▶ **Exercise set**
1) Answer these from the Jack Ely profile, one per line:
(a) In what city was Ely born?
(b) Seeing whom on television led him to take up guitar?
(c) What was the name of the band he played with after leaving the Kingsmen?
2) Name every record label listed in the Jack Ely profile.
3) Transcribe the part of the Jack Ely profile starting with "- Ely in 1978" and going on through "and singer (1943–2015)".

▶ **Excerpt**
++++++++++

- Ely in 1978

Background information
- Born: September 11, 1943 Portland, Oregon, United States
- Died: April 28, 2015 (aged 71) Terrebonne, Oregon, United States
- Genres: Garage rock, Christian rock
- Occupations: Musician, horse trainer
- Instruments: Guitar, vocals
- Years active: 1959–2015
- Labels: Jerden, Wand, RCA, Bang

= Jack Ely =

American guitarist and singer (1943–2015)

Jack Brown Ely (September 11, 1943 – April 28, 2015) was an American guitarist and singer, best known for singing the Kingsmen's version of "Louie Louie". Classically trained in piano, he began playing guitar after seeing Elvis Presley on television. In 1959, he co-founded the Kingsmen and with them recorded "Louie Louie" in 1963; Ely's famously incoherent vocals were partly the result of his braces and the rudimentary recording method. Before the record became a hit Ely was forced out of the group and began playing with his new band, the Courtmen. Ely died in Terrebonne, Oregon, on April 28, 2015, at age 71.

++++++++++

▶ **Information shown**
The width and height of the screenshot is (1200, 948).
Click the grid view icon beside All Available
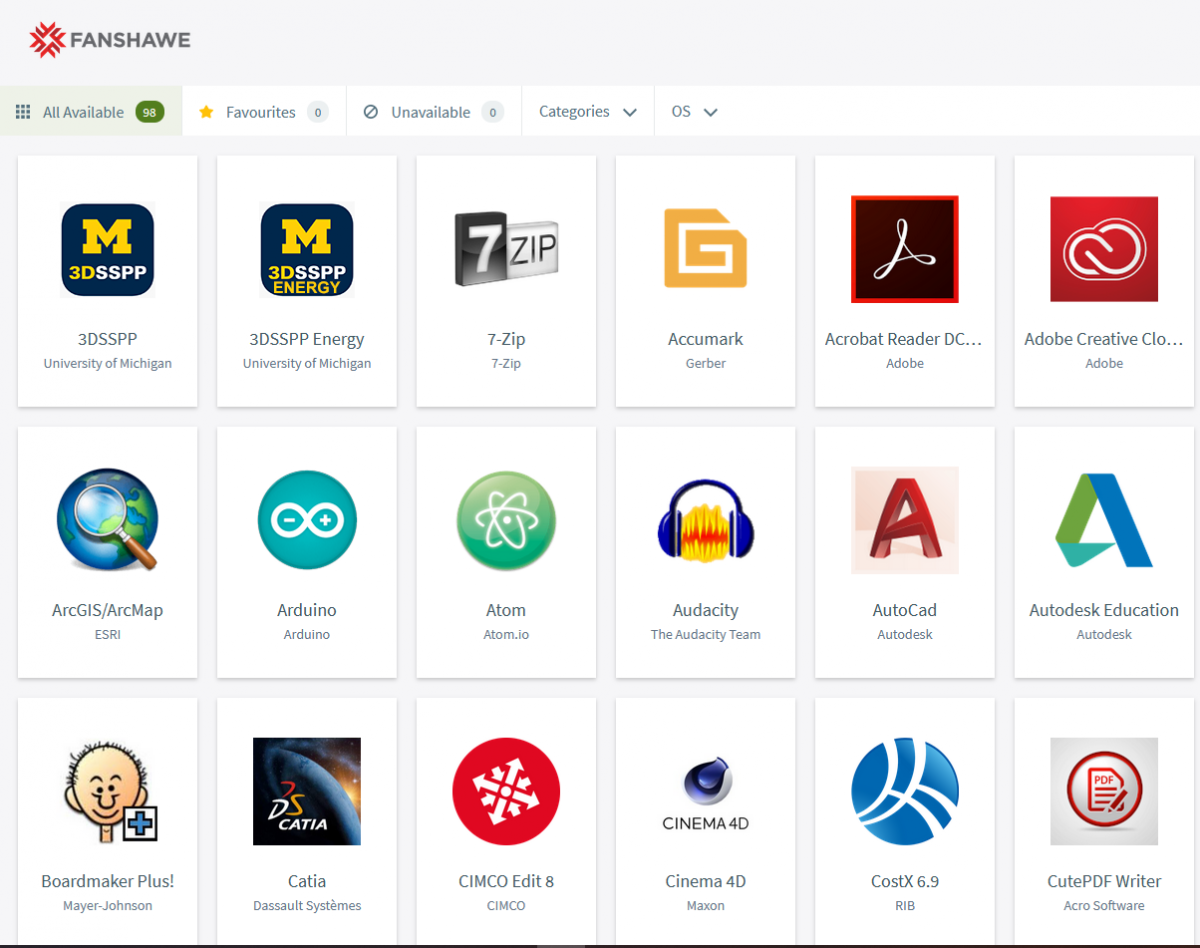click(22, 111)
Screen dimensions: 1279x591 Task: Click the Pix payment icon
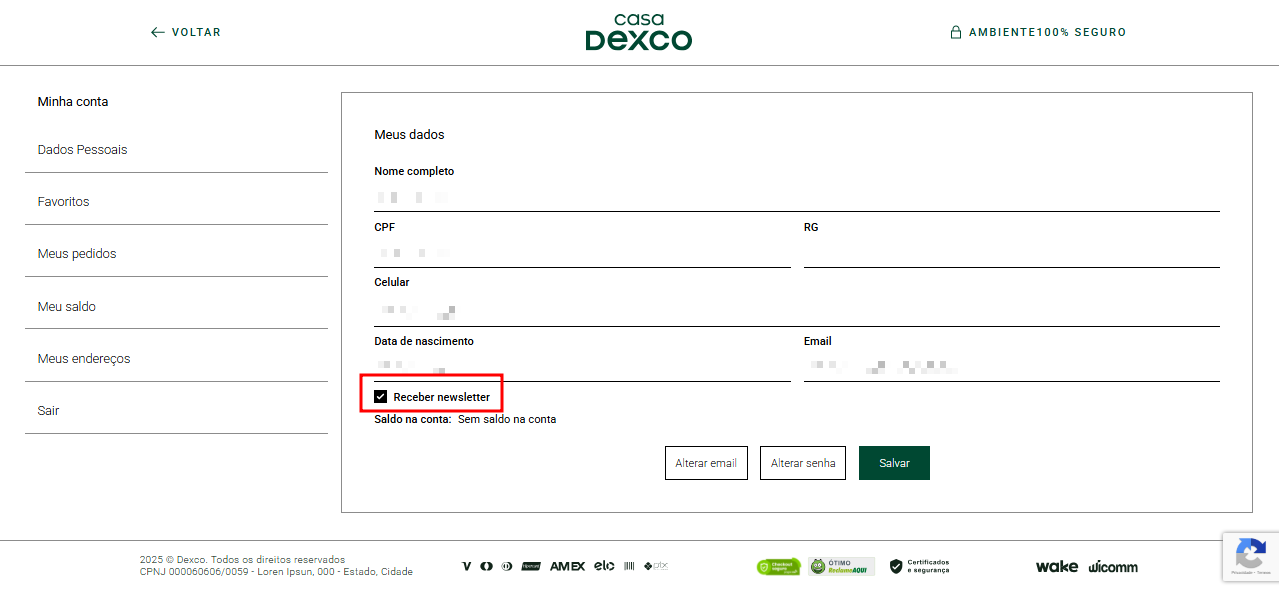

++++++++++

▶ **Worked solutions**
1)
(a) Portland, Oregon
(b) Elvis Presley
(c) The Courtmen

2) Jerden, Wand, RCA, Bang

3)
- Ely in 1978

Background information
- Born: September 11, 1943 Portland, Oregon, United States
- Died: April 28, 2015 (aged 71) Terrebonne, Oregon, United States
- Genres: Garage rock, Christian rock
- Occupations: Musician, horse trainer
- Instruments: Guitar, vocals
- Years active: 1959–2015
- Labels: Jerden, Wand, RCA, Bang

= Jack Ely =

American guitarist and singer (1943–2015)